Minder geiten en groei in neventakken voor gezonder verdienmodel
'Het beste voor onze dieren, het beste voor onze mensen en het beste voor onze omgeving creëren.' Dat zijn de drie pijlers van Geitenmelk Maasdriel van Peter Vogel. De ondernemer houdt minder geiten, verkoopt onder meer eigen kaas en vlees, zet hoog in op fokkerij en boert fossielvrij.
Gegrepen door de Italiaanse en Oostenrijkse agriturismo brachten geitenhouders Peter en Anja Vogel uit het Gelderse Velddriel in 2013 hun geitenstapel terug van 1.100 naar 700 dieren. 'We kwamen op het punt waarbij we of groter moest worden of kleiner moesten gaan met een of meer neventakken erbij om een gezinsinkomen te verdienen', zegt Peter Vogel.
Groter was vergunningtechnisch niet mogelijk en bovendien ligt Vogel zijn hart daar niet. Rond kunnen komen zoals een agriturismo met tweehonderd geiten of tien koeien past beter bij hem. 'Dat aantal dieren is idealistisch, maar een middenweg moet er zijn, dachten we.'
Eind op weg
Naar die middenweg is de ondernemer constant op zoek. Met 700 melkgeiten op dezelfde oppervlakte, meer focus op de fokkerij, het eigen kaas- en vleesmerk Félize, de verhuur van een skybox en een fossielvrije bedrijfsvoering is hij al een eind op weg.
Alle geiten, zowel alle leeftijden als productiecategorieën, worden net als bij veel agriturismo's in één groep gehouden. Dit zorgt volgens Vogel voor minder stress en een meer natuurlijke hiërarchie. 'Je hoort geen gemekker in de stal. Als ik gemekker hoor, dan weet ik dat er iets aan de hand is. Alleen als de lammeren net zijn gespeend, moeten we ze even terughouden uit de groep. We fokken ze op tot zeven maanden, dekken ze en dan gaan ze de kudde in', legt hij uit.

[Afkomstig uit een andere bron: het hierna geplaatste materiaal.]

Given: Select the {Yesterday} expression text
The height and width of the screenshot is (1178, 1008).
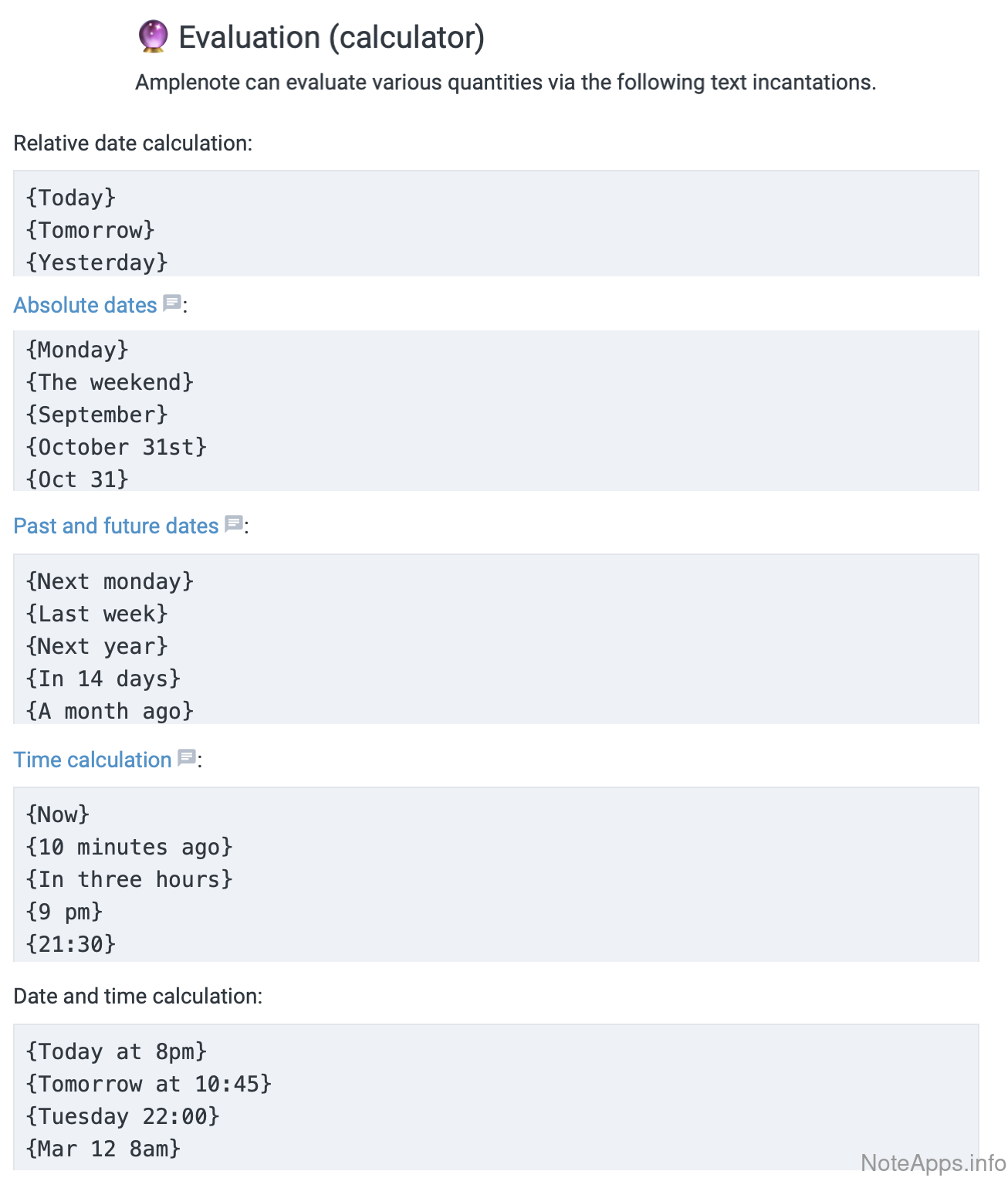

Vanwege de ruimte moest een voergang uit de stal, waardoor het verspreiden van stro in de stal met de stroblazer niet meer ging. Een automatische instrooier bleek de oplossing. Ook wilde de ondernemer alle geiten individueel voeren. Daarom maakt hij gebruik van een voerstation. Beide investeringen zorgen ervoor dat hij fossielvrij kan boeren. Door het voerstation heeft hij geen mengwagen nodig en door de automatische instrooier kan de trekker stil blijven staan.
Corebusiness
Melkproductie is de corebusiness van het bedrijf. Vogel levert 85 procent van de melk aan Holland Goat Milk. Van de rest van de melk wordt kaas gemaakt bij partner Kaasboerderij De Buitenhoeve in Haaften.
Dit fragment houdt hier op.